**What you have to do**
Your job is to give again, exactly and with no additions, the lines in the records below from the one with "383x829 pixels. At" through the one with "driver status with", both included. Omit the pictures.

Data records Start Marker

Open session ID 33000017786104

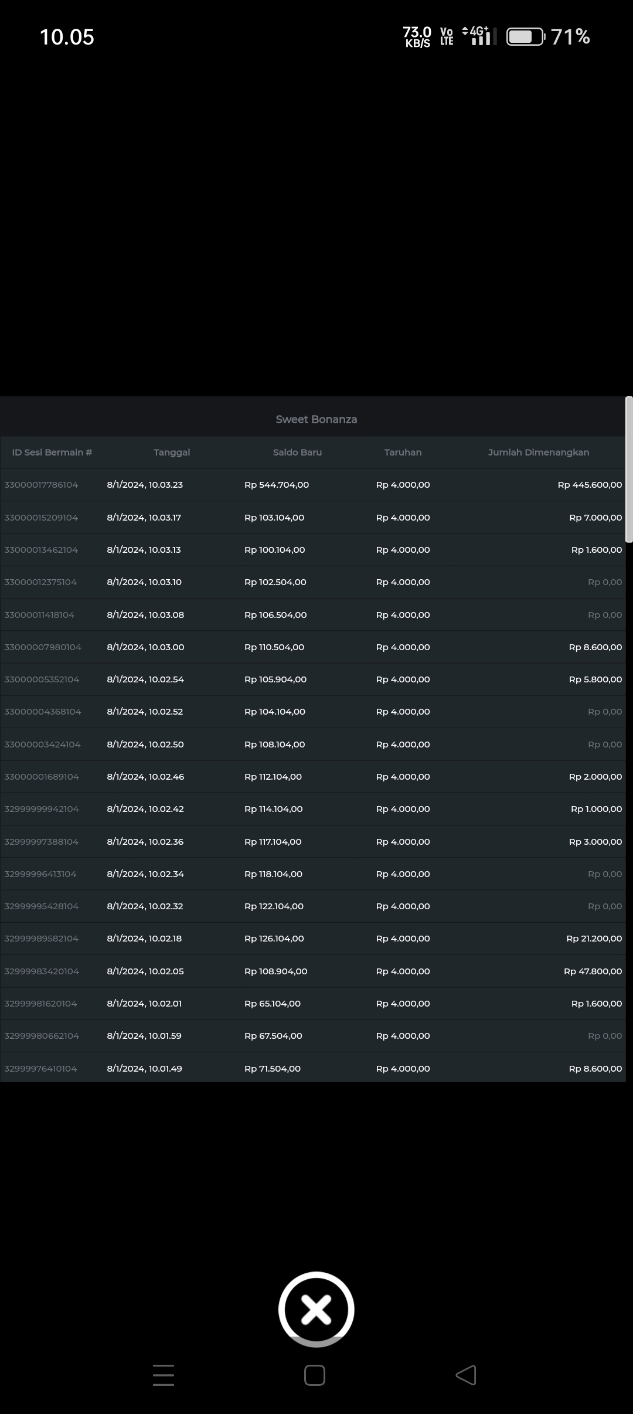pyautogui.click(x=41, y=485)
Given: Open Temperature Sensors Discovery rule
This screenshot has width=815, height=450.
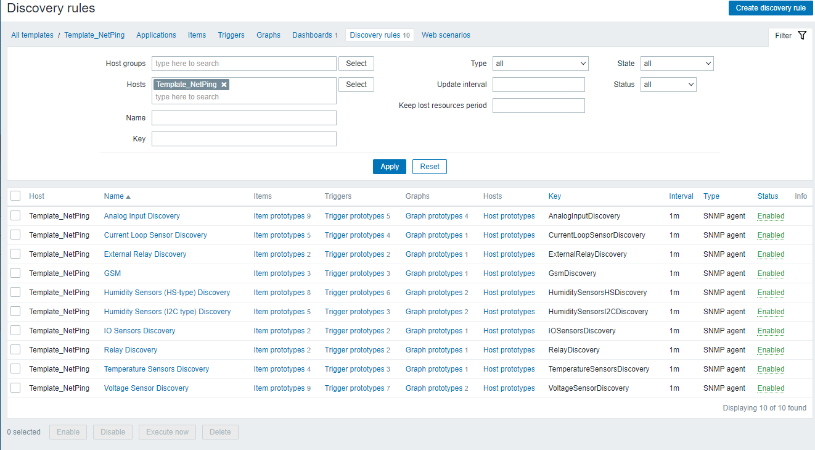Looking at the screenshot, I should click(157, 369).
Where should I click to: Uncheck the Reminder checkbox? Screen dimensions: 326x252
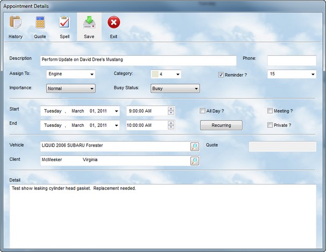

Data records End Marker
Data records Start Marker

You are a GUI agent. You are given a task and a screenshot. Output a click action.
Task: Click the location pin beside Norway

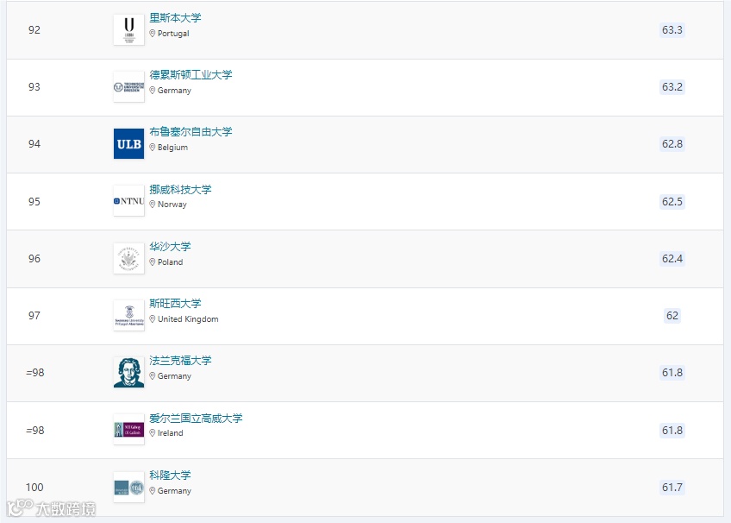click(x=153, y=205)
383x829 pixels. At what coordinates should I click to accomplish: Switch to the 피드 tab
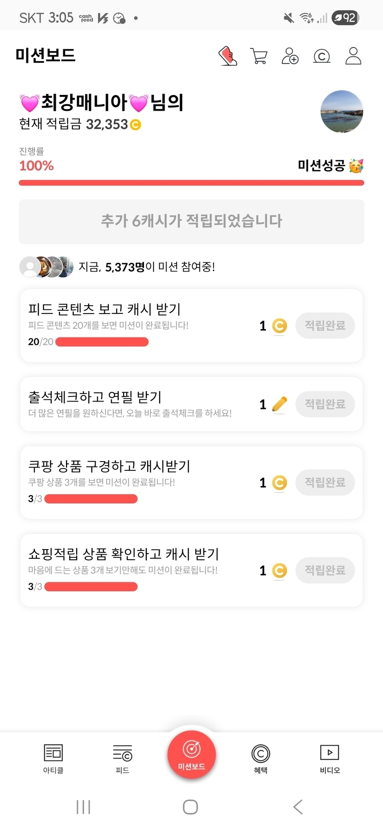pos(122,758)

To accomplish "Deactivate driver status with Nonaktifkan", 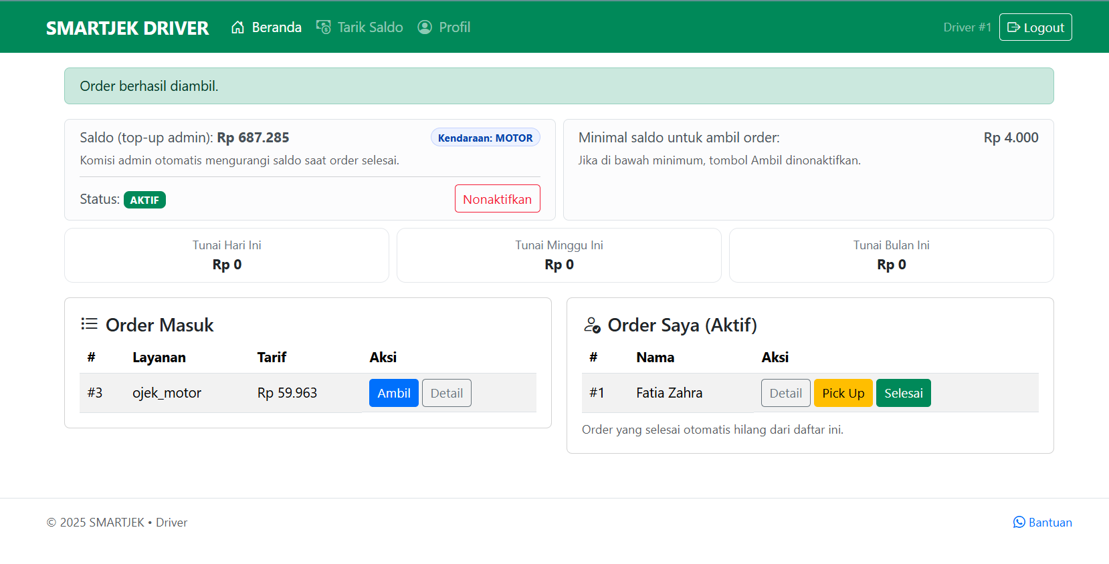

Data records End Marker
Data records Start Marker

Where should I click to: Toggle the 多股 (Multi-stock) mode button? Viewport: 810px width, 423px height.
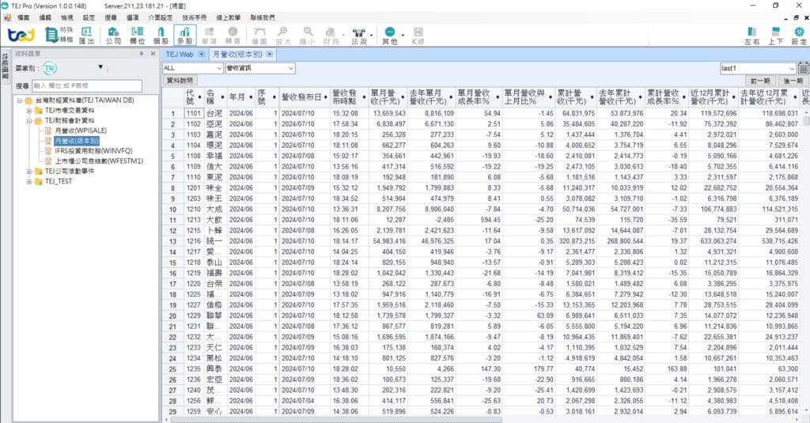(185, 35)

Data records End Marker

**Final answer**
383x829 pixels. At what coordinates should I click to accomplish: Switch to the 피드 tab
pos(122,758)

To accomplish "Deactivate driver status with Nonaktifkan", 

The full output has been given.